> [Your goal]
Repeat only the lines below from the one containing "Rex 2015 (61, 1395)" through the one containing "Πρόγραμμα Ακολουθιών Μηνός (216, 94)", inclusive, exactly as written.

> [Task data]
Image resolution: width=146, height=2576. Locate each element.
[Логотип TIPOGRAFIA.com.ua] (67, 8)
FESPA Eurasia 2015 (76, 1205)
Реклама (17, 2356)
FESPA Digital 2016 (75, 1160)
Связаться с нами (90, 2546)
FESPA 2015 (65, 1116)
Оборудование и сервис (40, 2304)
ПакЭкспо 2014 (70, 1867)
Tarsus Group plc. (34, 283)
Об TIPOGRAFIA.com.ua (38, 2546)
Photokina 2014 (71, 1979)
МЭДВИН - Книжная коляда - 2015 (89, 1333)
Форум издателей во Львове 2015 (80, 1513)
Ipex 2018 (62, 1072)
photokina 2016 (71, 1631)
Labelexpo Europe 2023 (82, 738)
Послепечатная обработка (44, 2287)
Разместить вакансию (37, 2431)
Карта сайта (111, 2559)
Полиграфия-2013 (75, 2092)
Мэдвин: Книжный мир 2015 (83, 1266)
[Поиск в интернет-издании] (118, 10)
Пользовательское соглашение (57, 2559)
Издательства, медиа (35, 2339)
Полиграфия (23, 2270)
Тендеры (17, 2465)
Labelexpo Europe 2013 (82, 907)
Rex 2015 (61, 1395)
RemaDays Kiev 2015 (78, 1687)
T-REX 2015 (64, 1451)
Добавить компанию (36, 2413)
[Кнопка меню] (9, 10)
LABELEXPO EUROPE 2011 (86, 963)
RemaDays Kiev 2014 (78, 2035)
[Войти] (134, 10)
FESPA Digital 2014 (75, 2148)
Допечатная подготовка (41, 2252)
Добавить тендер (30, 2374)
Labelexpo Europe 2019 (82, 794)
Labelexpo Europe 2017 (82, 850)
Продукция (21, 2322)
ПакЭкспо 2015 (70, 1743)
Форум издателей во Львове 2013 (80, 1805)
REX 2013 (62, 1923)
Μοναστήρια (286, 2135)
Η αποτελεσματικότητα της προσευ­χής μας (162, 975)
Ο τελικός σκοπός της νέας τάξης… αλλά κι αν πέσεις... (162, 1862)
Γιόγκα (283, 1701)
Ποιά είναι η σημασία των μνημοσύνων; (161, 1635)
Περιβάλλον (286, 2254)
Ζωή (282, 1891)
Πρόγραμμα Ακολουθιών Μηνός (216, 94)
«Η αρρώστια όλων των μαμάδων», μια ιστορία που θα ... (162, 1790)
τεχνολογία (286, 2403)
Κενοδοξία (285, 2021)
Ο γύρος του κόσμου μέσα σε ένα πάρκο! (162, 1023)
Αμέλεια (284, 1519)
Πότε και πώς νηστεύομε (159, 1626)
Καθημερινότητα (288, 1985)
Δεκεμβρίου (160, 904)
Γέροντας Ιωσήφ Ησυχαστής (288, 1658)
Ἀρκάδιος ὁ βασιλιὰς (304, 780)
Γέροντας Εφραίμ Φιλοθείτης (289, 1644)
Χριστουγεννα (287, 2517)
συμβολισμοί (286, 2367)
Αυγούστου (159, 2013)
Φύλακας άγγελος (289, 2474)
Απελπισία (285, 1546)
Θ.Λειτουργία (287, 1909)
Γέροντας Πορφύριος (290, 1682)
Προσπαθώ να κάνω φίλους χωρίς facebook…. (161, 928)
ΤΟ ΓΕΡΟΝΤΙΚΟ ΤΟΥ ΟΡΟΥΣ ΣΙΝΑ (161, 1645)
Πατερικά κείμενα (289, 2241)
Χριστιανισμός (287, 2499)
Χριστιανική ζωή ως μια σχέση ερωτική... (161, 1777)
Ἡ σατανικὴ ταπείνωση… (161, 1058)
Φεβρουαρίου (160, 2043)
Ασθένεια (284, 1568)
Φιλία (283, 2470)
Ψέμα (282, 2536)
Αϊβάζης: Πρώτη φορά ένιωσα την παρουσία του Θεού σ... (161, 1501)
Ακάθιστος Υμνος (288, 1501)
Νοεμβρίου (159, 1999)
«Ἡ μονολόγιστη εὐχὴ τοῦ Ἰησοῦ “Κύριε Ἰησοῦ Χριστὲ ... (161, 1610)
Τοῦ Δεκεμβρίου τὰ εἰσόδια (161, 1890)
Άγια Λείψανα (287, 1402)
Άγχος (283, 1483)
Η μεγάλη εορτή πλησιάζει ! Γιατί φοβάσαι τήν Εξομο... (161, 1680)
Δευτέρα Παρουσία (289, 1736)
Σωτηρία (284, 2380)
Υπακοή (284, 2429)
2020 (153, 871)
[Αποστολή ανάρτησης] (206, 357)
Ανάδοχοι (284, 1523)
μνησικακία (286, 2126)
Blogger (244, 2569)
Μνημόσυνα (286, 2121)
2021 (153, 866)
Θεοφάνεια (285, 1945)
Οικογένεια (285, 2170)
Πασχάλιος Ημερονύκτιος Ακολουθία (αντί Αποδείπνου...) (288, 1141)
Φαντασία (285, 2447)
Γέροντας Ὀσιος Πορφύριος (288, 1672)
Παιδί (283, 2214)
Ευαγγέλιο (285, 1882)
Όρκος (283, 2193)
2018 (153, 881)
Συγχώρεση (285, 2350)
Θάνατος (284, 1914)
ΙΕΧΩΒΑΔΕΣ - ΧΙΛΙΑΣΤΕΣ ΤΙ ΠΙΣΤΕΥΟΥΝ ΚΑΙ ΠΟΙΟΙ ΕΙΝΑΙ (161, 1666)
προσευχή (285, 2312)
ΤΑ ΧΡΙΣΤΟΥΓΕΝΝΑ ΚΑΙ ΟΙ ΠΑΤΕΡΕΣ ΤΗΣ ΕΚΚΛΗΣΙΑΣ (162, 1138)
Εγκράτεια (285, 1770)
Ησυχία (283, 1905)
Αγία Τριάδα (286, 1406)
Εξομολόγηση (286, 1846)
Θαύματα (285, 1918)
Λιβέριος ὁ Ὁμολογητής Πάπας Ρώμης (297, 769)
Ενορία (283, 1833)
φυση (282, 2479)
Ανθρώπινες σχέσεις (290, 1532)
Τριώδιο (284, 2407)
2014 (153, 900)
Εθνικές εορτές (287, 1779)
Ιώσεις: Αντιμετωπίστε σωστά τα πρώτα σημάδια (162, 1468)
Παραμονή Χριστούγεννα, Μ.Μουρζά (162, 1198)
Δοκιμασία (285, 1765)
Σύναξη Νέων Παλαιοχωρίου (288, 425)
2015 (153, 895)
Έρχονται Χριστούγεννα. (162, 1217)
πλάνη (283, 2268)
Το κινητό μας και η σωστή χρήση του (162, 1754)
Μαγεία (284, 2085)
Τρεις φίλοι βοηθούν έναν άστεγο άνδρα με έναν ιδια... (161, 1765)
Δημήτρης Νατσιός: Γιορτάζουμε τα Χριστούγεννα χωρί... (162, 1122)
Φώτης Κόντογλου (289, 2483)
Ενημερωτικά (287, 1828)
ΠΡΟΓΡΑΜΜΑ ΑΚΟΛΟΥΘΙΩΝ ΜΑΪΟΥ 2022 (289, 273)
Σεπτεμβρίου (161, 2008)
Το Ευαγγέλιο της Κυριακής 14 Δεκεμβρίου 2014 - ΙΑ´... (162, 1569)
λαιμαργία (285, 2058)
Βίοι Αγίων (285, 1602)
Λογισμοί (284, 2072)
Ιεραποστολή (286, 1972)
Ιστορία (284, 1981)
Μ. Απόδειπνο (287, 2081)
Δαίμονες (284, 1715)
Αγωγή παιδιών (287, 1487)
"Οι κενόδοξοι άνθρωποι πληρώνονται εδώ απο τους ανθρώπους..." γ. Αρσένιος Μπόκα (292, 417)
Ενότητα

> [Written response]
Rex 2015 (61, 1395)
RemaDays Kiev 2015 (78, 1687)
T-REX 2015 (64, 1451)
Добавить компанию (36, 2413)
[Кнопка меню] (9, 10)
LABELEXPO EUROPE 2011 (86, 963)
RemaDays Kiev 2014 (78, 2035)
[Войти] (134, 10)
FESPA Digital 2014 (75, 2148)
Допечатная подготовка (41, 2252)
Добавить тендер (30, 2374)
Labelexpo Europe 2019 (82, 794)
Labelexpo Europe 2017 (82, 850)
Продукция (21, 2322)
ПакЭкспо 2015 (70, 1743)
Форум издателей во Львове 2013 (80, 1805)
REX 2013 (62, 1923)
Μοναστήρια (286, 2135)
Η αποτελεσματικότητα της προσευ­χής μας (162, 975)
Ο τελικός σκοπός της νέας τάξης… αλλά κι αν πέσεις... (162, 1862)
Γιόγκα (283, 1701)
Ποιά είναι η σημασία των μνημοσύνων; (161, 1635)
Περιβάλλον (286, 2254)
Ζωή (282, 1891)
Πρόγραμμα Ακολουθιών Μηνός (216, 94)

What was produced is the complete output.